**Saved entries:**
★ ★ ★
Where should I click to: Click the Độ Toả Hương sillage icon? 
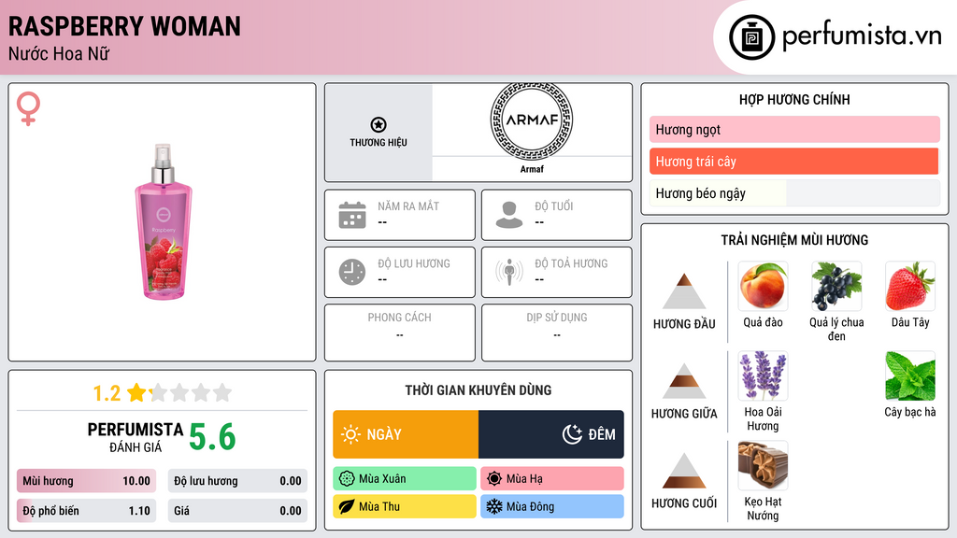pyautogui.click(x=508, y=272)
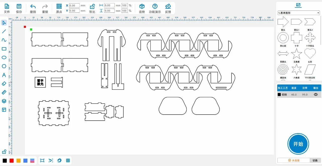Click the X position input field

74,6
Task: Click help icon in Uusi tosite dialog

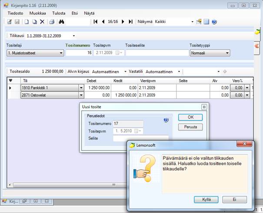Action: point(166,120)
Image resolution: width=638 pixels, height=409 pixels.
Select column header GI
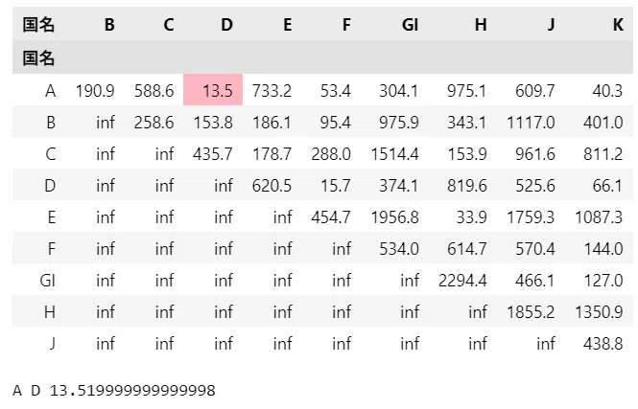point(410,25)
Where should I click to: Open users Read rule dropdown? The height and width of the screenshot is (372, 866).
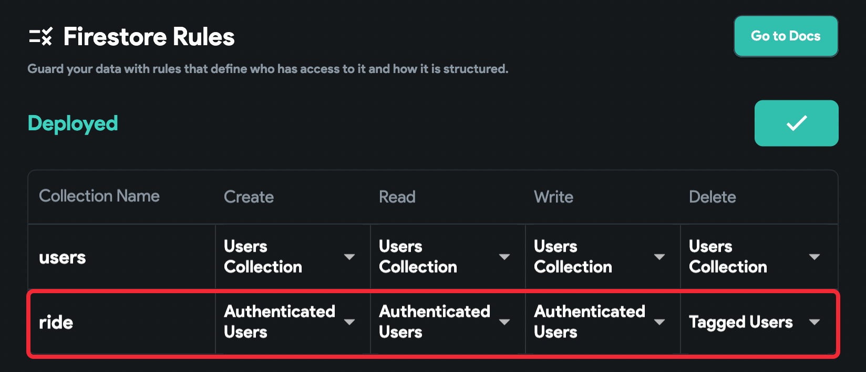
★ ★ ★
**What you need to do:** Check each line of the entries for "width" and copy those that have it.

**Solution:**
Image resolution: width=638 pixels, height=409 pixels.
Where should I click to: Open users Read rule dropdown? The height and width of the screenshot is (372, 866).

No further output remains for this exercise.